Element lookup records
━━━━━━━━━━━━━━━━

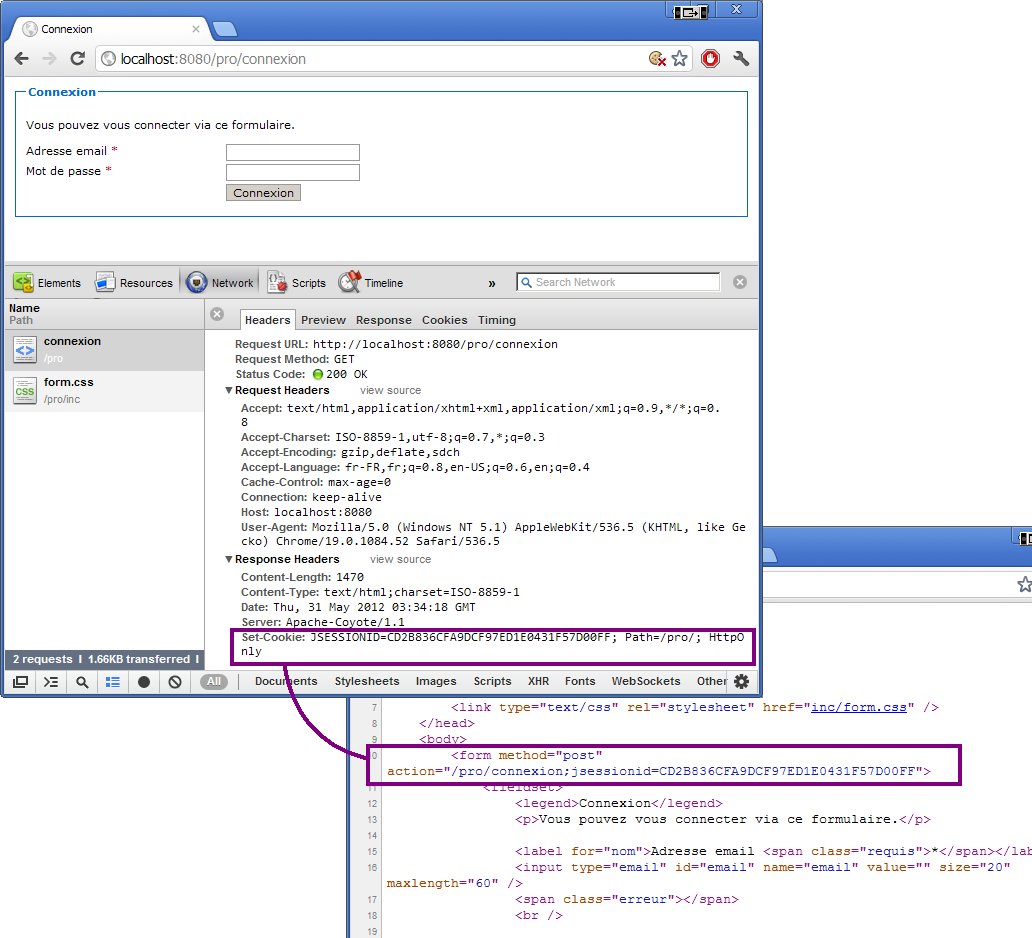Toggle small resource rows view
This screenshot has width=1032, height=938.
pos(113,682)
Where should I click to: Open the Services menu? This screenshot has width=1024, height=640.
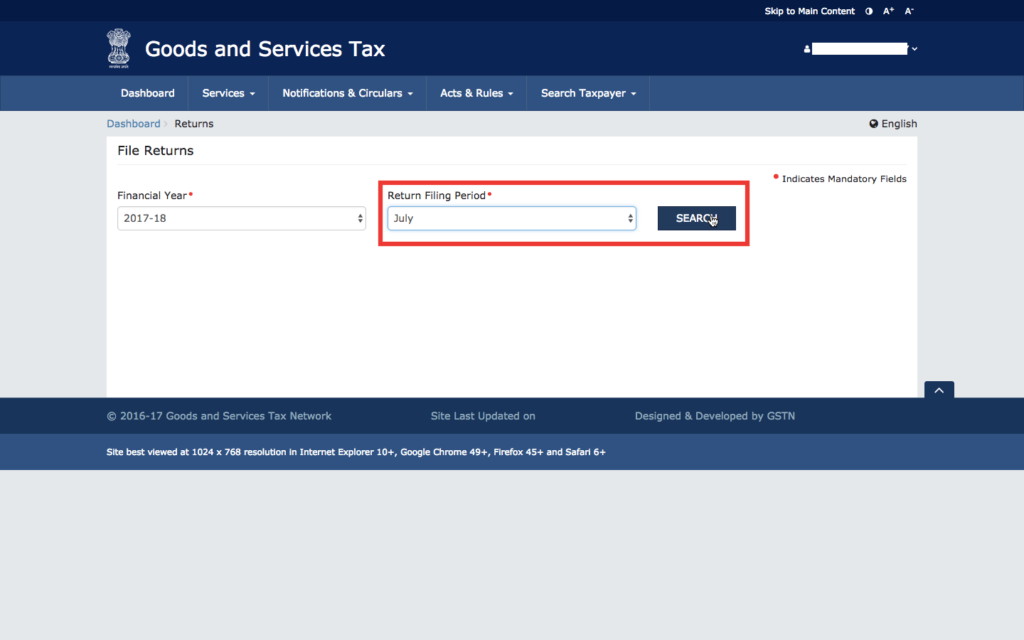(228, 93)
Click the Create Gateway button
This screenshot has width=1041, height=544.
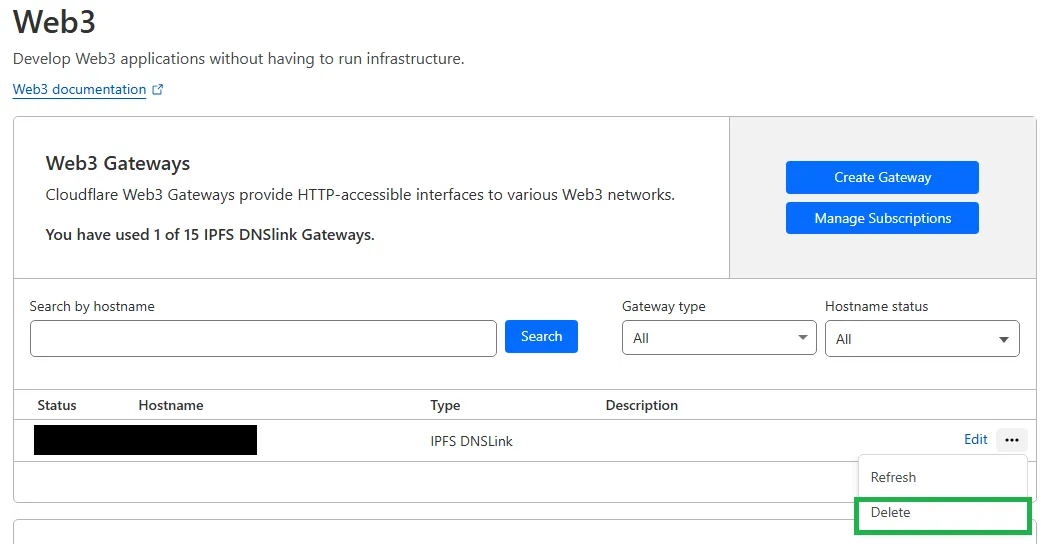882,178
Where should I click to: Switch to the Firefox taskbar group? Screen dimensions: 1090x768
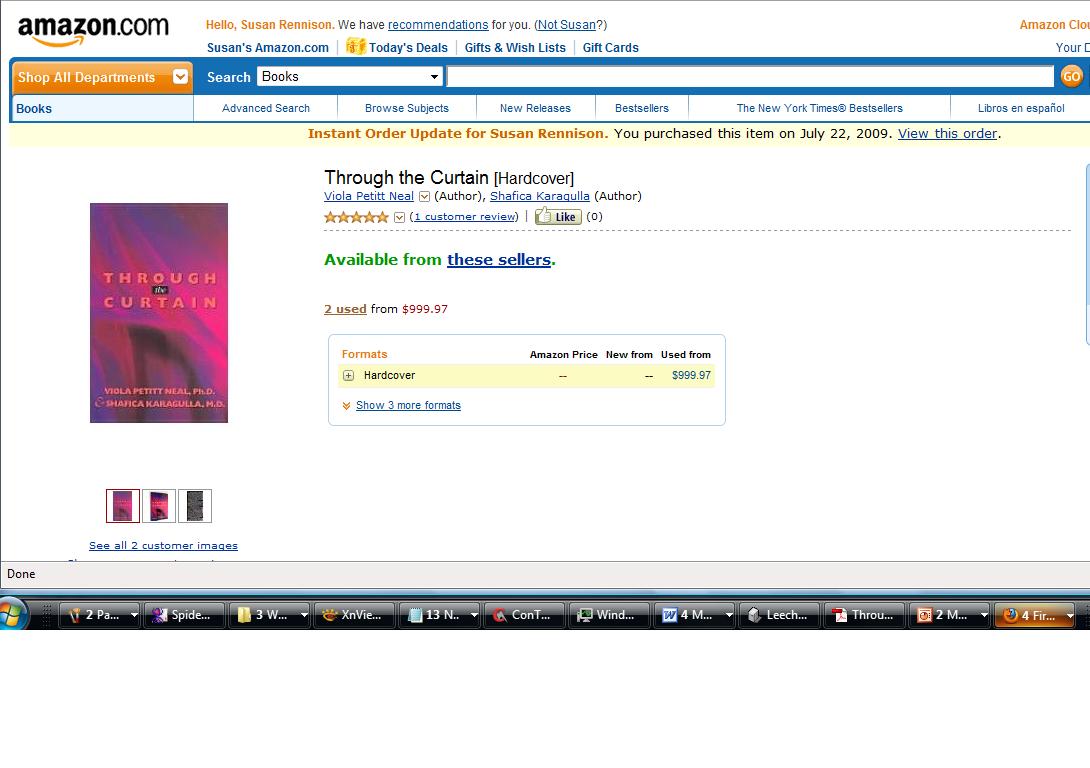tap(1034, 614)
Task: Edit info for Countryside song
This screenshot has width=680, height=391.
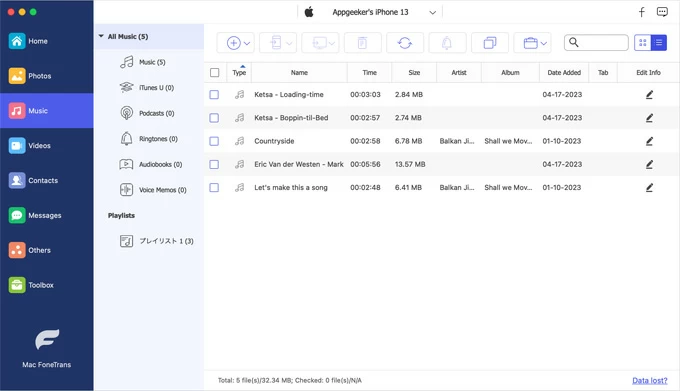Action: [x=649, y=141]
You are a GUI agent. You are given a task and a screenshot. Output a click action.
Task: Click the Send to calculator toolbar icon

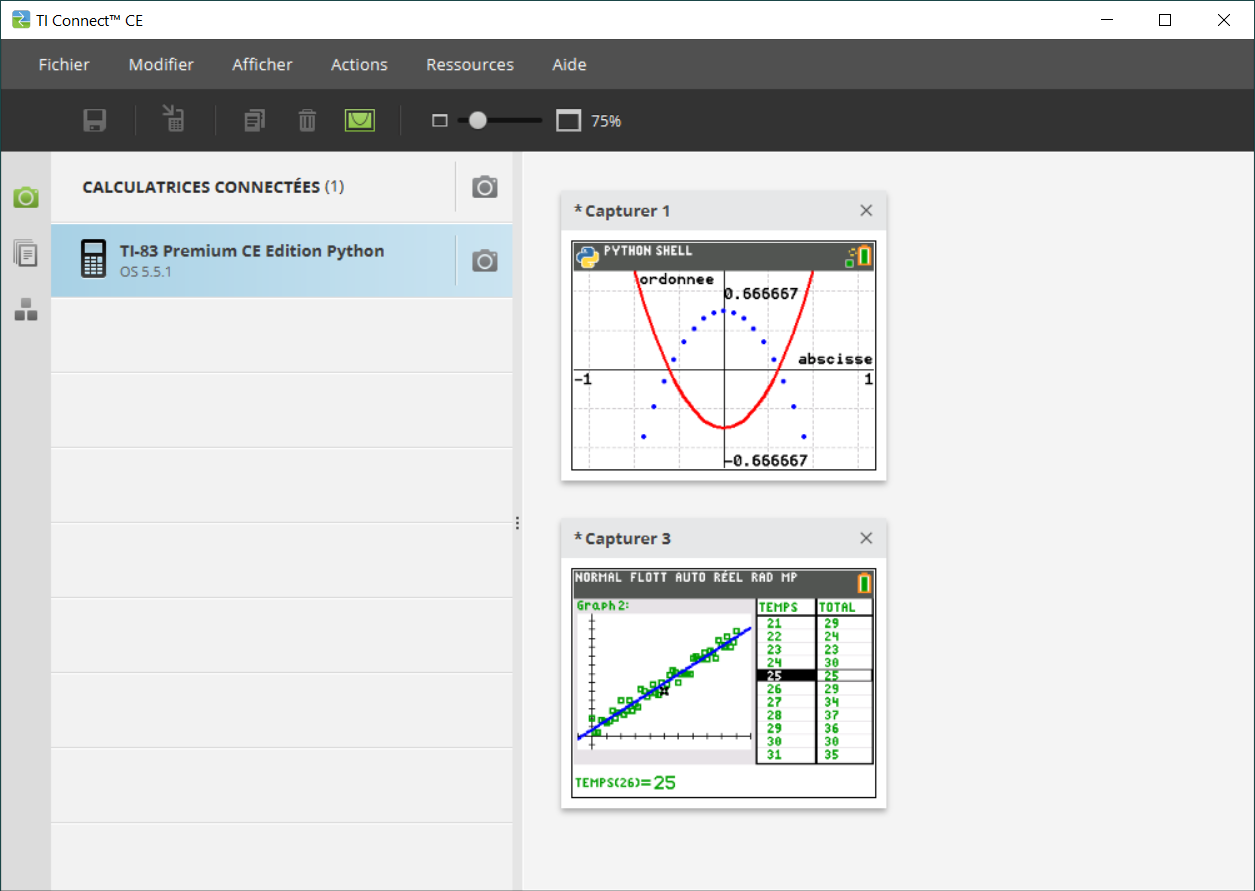pos(174,121)
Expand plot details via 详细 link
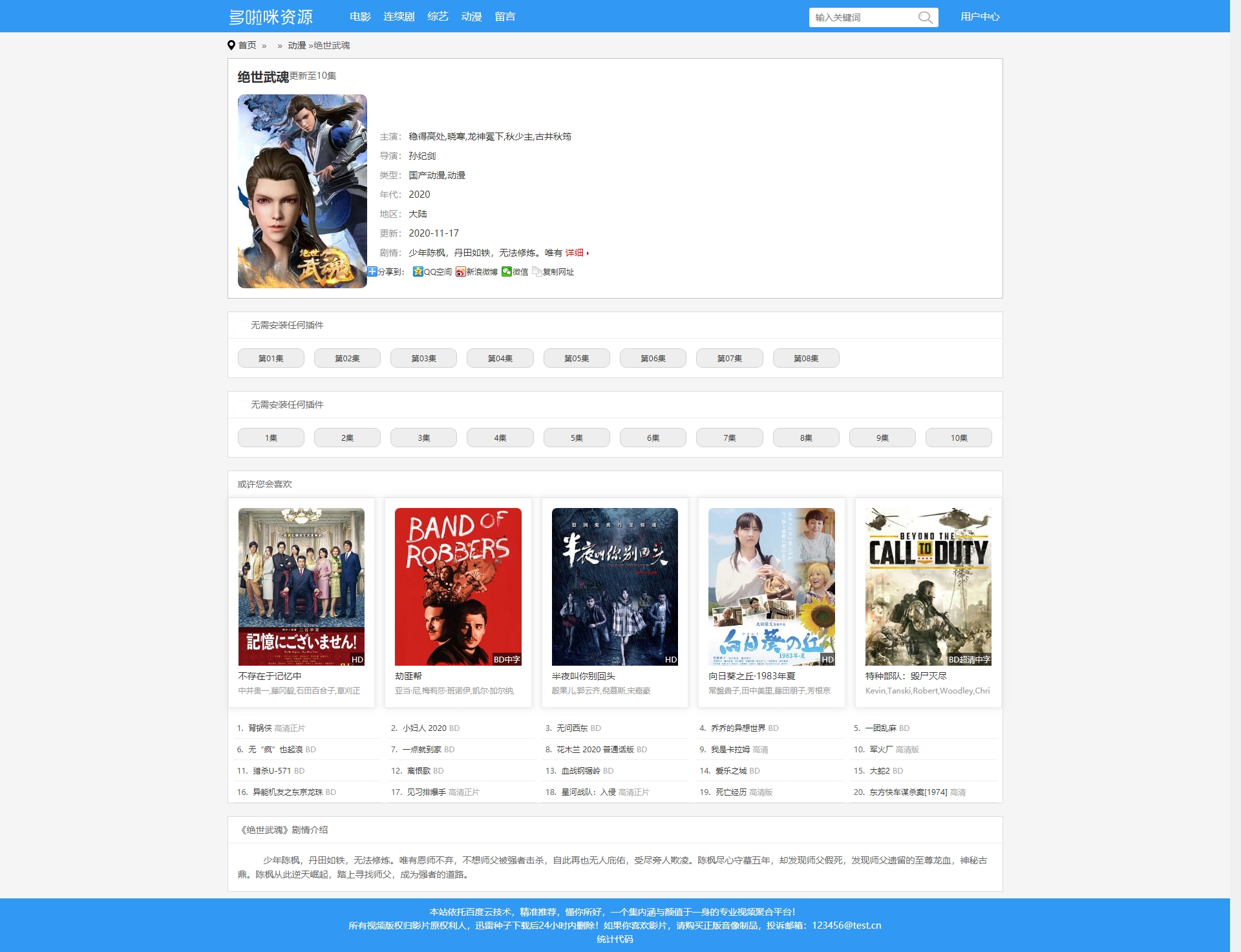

━━━━━━━━━━━━━━━━

STATED GOAL
Copy all the records above word for word, omitting the pictures.

FULL OUTPUT
Toggle small resource rows view
This screenshot has width=1032, height=938.
pos(113,682)
Where should I click to: Open the Services menu? This screenshot has width=1024, height=640.
(228, 93)
Click the Create Gateway button
This screenshot has width=1041, height=544.
882,178
Where should I click to: Switch to the Firefox taskbar group? Screen dimensions: 1090x768
tap(1034, 614)
Task: Edit info for Countryside song
This screenshot has width=680, height=391.
Action: [x=649, y=141]
You are a GUI agent. You are given a task and a screenshot. Output a click action.
Task: Click the Send to calculator toolbar icon

pos(174,121)
Expand plot details via 详细 link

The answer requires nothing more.